You mean, like for the ThinkPads ? I'm not sure. Anyway, it's not something
most end users could make on their own.
> If we poor end
> users could do that, doing it every time we installed some new hardware
> or software, or just messed around with control panel (and, of course,
> kept our data on a separate partition), things would be MUCH simpler.
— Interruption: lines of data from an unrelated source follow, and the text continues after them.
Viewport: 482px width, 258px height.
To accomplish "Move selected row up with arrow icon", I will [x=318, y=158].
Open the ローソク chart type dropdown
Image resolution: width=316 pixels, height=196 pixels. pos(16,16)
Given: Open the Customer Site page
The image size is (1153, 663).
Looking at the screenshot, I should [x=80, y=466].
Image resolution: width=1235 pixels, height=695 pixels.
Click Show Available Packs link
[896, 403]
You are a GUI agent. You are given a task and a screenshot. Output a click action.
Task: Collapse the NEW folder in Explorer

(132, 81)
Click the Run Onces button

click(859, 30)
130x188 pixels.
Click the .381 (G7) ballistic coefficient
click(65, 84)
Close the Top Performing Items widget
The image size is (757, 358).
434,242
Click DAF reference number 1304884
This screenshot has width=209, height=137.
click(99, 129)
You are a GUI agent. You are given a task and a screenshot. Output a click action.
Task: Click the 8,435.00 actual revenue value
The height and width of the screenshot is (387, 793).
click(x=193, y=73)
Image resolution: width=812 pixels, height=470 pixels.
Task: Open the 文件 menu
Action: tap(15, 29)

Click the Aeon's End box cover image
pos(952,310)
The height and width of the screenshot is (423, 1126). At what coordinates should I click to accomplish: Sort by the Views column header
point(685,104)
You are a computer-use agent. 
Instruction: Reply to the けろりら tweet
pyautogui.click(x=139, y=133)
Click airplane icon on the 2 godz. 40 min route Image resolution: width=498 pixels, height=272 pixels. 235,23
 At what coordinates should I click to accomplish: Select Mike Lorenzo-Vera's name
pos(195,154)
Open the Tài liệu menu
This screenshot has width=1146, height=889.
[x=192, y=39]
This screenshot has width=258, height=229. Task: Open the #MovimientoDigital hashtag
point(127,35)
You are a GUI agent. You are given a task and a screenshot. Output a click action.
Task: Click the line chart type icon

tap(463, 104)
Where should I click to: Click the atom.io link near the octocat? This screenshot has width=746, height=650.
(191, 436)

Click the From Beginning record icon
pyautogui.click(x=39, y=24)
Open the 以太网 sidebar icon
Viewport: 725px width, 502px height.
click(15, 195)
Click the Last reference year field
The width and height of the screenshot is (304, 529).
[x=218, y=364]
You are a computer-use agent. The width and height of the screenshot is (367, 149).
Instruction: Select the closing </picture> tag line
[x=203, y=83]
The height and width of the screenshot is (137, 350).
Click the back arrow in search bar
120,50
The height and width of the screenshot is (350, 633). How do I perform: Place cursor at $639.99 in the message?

What I would still like to see is something that could *very quickly and
easily* take you from a blank, fresh install of Windoze (since that seems to
be the inescapable OS for most folks -- though I leave the particular version
up in the air), to one that has all the **many** fixes and security updates
on it, plus all the app.s you've installed over time and all the shortcuts,
preferences, and settings for your desktop and all the app.s. In theory, a
good, recent boot-partition image should be able to do an end-run around all
that. (I have tripped over a few slippery banana peels that can prevent this
from working, however.) Some IT departments seem to have access to CD's (or
something else) that can restore the base OS plus all updates -- up to a date
certain -- in one shot. But that leaves out all the app.s and all the
customization. There is a migration program called Aloha Bob's PC Relocator,
that is supposed to cover most or all of the above. There is also an
inexpensive suite of utilities from Germany -- ProfileCopy, part of the "12
Ghosts" set -- that apparently does at least some of this. I would like to
find the rapid, all-encompassing solution, whatever it may be, because I have
already experienced a few dead and unrecoverable Windoze installations, and
balked at the thought of recreating them from scratch. Then again, if SVISTA
(an alternative to the Connectix Virtual PC that got eaten by Redmond) is a
rip-roaring success, maybe I'll be able to dump *real* Windoze altogether.
This won't change the need for an effective disaster plan, though.